Originally published by Fantagraphics (and later Rip-Off Press) Good Girls featured two series by professional and underground cartoonist Carol Lay. Along with the tribulations of Miss Lonely Hearts – an agony aunt of sorts – was the ongoing ever more complex unfolding saga of a lost baby heiress (“Richest Woman in the World”) raised by “African Tribesmen” who practised female ritual disfigurement. Eventually the adult Irene Van de Kamp was returned to modern western society, where even her billions could not buy her acceptance and peace of mind.

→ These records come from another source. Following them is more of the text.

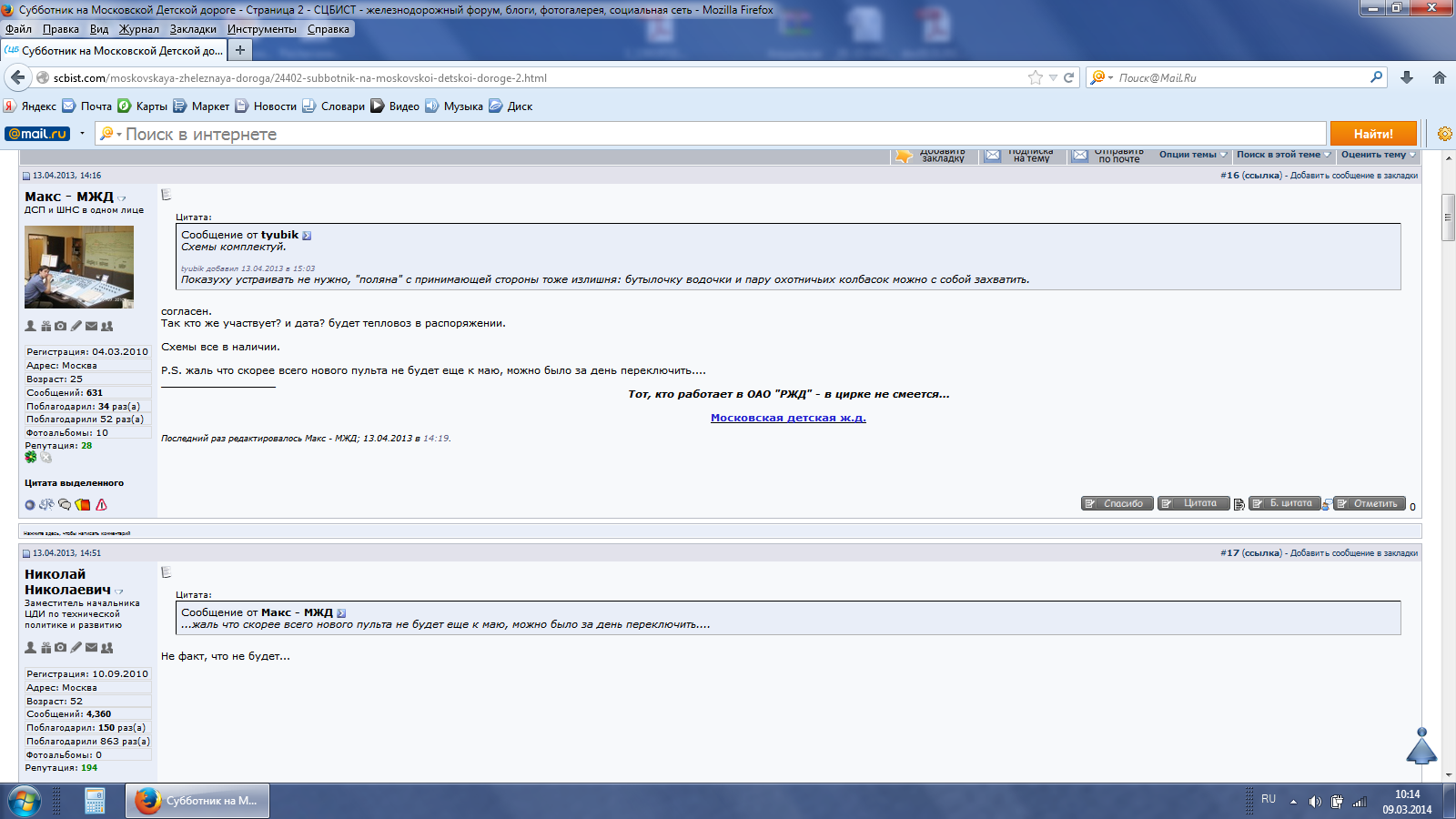This screenshot has width=1456, height=819.
Task: Open the Инструменты menu
Action: click(261, 29)
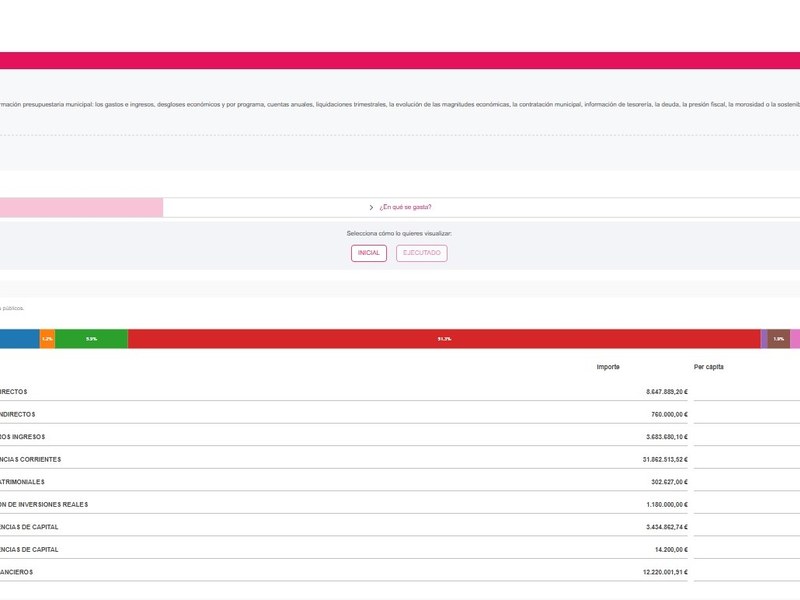Image resolution: width=800 pixels, height=600 pixels.
Task: Click the green 5.9% bar segment
Action: 91,339
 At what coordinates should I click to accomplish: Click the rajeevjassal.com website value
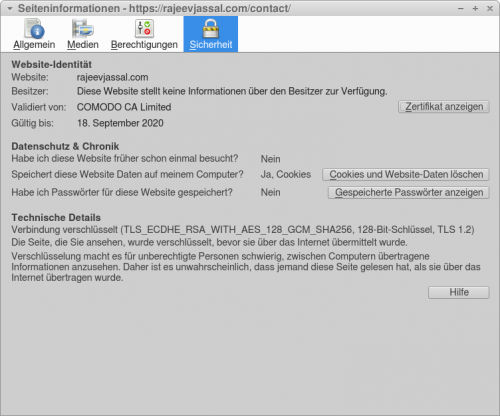coord(112,77)
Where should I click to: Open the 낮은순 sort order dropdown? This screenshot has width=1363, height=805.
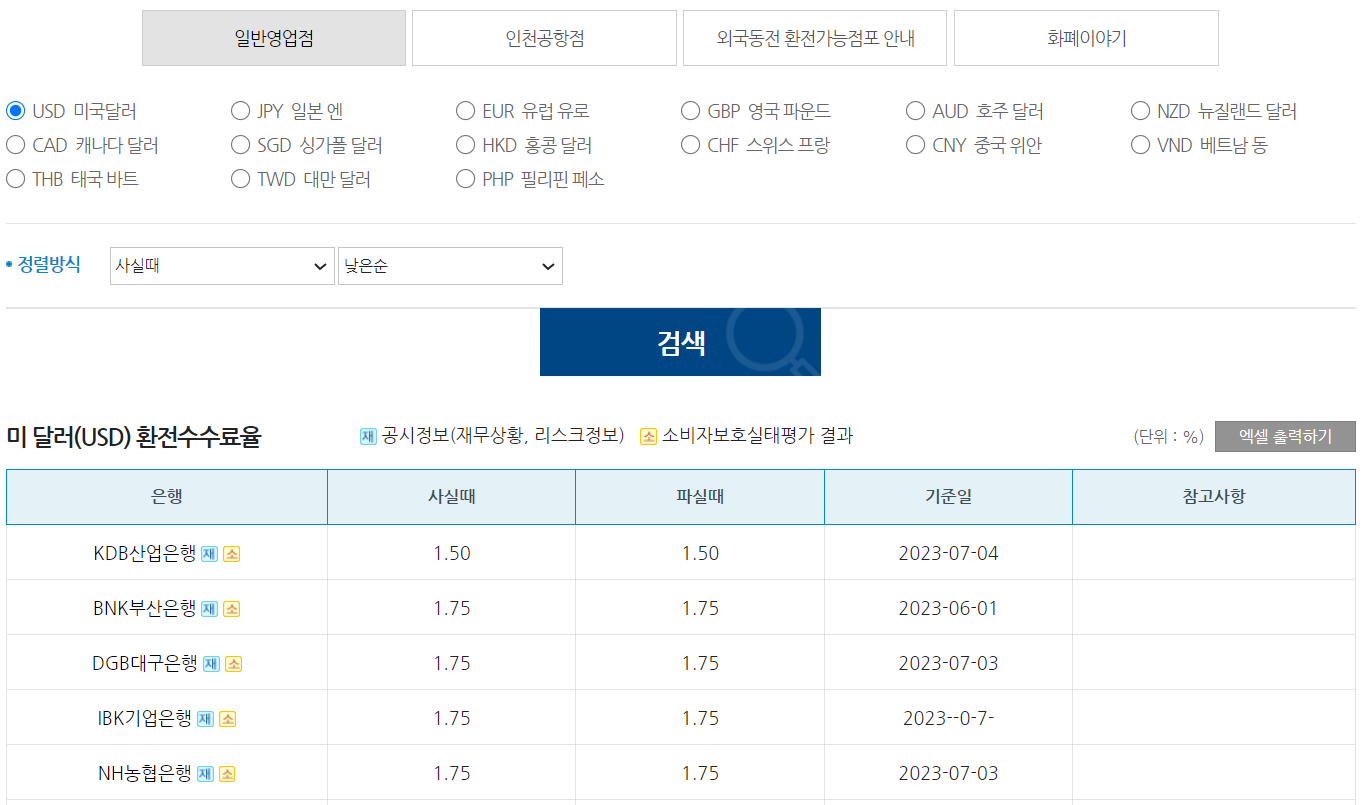[450, 266]
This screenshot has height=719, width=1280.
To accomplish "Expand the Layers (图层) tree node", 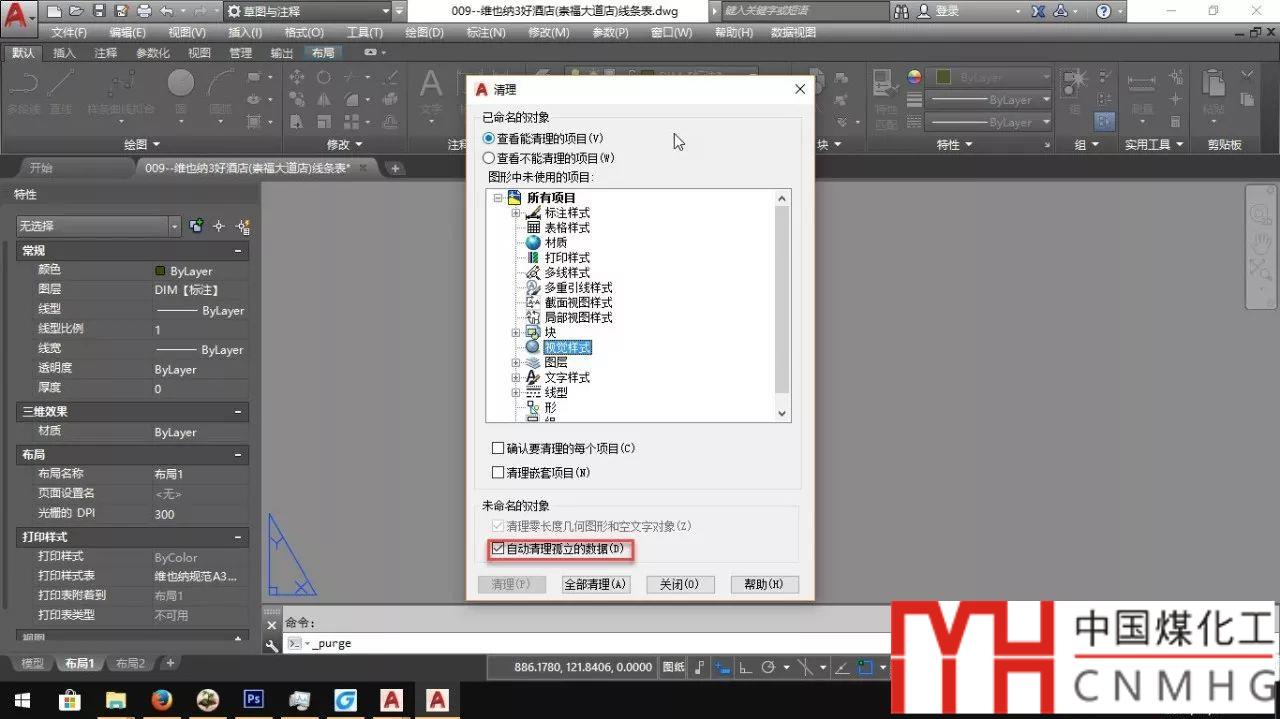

Born 1952 in Whittier, Carol Lay grew up a California girl and from 1970 studied at UCLA, where amongst many revelations including “sex, drugs and Frank Zappa” she had her first encounter with graphic narrative in the form of Zap Comix. Graduating with a Fine Arts degree, she began making her own “underground commix”, which appeared in Last Gasp and Rip Off Press titles and later through Kitchen Sink Press and Fantagraphics.

That never made her rich but at least loads of advertising and commercial art jobs kept wolves from the door – as she secured a growing succession of commissions in the straight strip world for companies like Warren, Western Publishing, Eclipse, Marvel and DC Comics where she co-wrote and drew The Oz-Wonderland War. Lay graduated to newspaper strips and in 1992 created Story Minute (latterly Way Lay) for LA Weekly, progressive web site Salon.com and for international syndication. She has since written Wonder Woman novels, created storyboards and designs for film and the music industry and worked for The Village Voice, Entertainment Weekly, The New York Times, The New Yorker, Mad Magazine and more. In 2010 she began a semi-regular gig drawing The Simpsons for Bongo Comics.

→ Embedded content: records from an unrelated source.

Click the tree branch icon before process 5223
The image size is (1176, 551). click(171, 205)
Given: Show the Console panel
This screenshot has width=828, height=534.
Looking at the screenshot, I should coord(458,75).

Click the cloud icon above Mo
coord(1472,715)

Back to Irene and this cruelly out-of-print treasure. To Western eyes the rescued heiress is truly hideous. It is to the credit of the character that she endures cheerfully, eschewing any kind of corrective surgery or procedures. By her own deeply held aesthetic lights, she is beautiful and wants to remain that way.

Using the art tropes and narrative style of traditional romance comics as a vehicle, Lay examined social mores and aesthetic taboos, and especially the power of conformity to affect the most primal of emotions – Love and Desire …with a huge side order of Greed. Don’t let my pomposity fool you, though. This is a romance, and a daring, funny charming one at that.

Her skill as artist and storyteller in relating the picaresque tribulations are subtly subversive, and you will soon lose any reservations you might initially have been inflicted with. This is a landmark experiment and a wonderful example of grow-up comic literature. The initial series never reached a conclusion, and this volume also contains all-new episodes that concluded the saga of the beautiful, irrepressible and indomitable Irene after adverse publishing conditions killed Good Girls before its time.